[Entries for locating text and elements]
-- Begin --
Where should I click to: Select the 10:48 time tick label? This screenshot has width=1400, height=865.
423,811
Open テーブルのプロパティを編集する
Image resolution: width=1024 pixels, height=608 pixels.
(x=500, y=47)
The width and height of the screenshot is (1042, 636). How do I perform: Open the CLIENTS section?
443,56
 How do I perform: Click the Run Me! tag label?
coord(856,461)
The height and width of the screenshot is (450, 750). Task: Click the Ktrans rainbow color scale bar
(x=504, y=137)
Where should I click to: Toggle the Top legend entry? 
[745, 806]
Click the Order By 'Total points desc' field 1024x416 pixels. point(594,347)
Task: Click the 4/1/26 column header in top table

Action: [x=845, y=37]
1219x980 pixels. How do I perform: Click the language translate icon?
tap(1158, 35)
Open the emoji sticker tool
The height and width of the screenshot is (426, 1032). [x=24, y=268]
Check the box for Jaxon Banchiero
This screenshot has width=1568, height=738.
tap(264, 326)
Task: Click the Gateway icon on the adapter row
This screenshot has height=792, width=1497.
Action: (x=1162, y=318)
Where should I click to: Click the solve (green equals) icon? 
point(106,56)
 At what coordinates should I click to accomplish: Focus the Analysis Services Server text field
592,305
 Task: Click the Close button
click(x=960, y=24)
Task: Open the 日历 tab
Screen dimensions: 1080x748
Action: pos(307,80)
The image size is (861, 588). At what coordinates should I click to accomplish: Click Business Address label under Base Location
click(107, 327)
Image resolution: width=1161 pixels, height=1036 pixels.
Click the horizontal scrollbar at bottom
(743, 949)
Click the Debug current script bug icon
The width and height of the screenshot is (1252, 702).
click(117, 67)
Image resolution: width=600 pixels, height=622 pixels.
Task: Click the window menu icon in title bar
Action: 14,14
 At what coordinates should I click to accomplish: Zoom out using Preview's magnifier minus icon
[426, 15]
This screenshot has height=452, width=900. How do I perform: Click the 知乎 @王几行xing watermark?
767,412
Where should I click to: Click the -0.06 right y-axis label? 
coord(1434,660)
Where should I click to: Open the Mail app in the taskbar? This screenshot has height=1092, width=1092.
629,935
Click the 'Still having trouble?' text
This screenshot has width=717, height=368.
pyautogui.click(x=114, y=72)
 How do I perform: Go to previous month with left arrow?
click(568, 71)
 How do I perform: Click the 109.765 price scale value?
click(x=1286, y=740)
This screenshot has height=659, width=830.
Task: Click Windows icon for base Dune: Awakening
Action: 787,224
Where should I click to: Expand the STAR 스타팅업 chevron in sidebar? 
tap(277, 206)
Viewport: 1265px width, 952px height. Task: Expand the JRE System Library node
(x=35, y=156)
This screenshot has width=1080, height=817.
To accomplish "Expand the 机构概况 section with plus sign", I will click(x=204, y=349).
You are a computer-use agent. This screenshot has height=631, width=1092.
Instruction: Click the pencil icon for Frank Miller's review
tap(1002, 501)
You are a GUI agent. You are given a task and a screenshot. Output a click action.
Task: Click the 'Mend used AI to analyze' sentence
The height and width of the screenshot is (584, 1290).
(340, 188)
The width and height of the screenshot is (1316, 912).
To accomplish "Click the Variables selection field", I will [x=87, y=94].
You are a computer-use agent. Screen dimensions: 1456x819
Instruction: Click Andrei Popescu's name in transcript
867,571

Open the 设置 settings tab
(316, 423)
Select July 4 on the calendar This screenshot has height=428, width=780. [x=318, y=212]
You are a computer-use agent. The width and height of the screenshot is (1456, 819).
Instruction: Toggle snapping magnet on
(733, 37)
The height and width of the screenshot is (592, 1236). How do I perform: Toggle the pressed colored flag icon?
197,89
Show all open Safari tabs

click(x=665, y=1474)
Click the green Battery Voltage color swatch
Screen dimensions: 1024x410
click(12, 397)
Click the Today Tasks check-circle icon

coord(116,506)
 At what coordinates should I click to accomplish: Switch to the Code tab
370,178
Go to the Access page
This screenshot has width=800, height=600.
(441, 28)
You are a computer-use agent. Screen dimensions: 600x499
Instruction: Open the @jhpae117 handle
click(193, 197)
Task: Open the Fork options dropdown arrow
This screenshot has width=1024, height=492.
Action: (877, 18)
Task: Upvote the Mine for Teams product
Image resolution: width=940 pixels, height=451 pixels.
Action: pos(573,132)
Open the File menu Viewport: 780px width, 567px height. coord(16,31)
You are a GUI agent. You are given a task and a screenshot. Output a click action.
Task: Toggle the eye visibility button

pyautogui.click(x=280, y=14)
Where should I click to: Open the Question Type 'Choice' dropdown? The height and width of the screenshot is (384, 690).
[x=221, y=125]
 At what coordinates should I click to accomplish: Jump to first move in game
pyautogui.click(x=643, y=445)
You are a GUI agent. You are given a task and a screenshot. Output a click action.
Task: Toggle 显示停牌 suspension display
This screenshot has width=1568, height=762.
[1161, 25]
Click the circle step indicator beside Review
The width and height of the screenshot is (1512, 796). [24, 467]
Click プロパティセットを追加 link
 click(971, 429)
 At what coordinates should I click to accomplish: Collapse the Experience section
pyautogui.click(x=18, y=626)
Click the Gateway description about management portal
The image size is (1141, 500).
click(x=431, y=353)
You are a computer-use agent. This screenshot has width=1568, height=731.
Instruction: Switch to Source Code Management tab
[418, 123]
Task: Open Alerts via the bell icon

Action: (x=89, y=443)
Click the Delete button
-- End --
> [Exercise]
How many lines in the records contain the string "Code"? Case matters, so give only the number.

> [The completed task]
2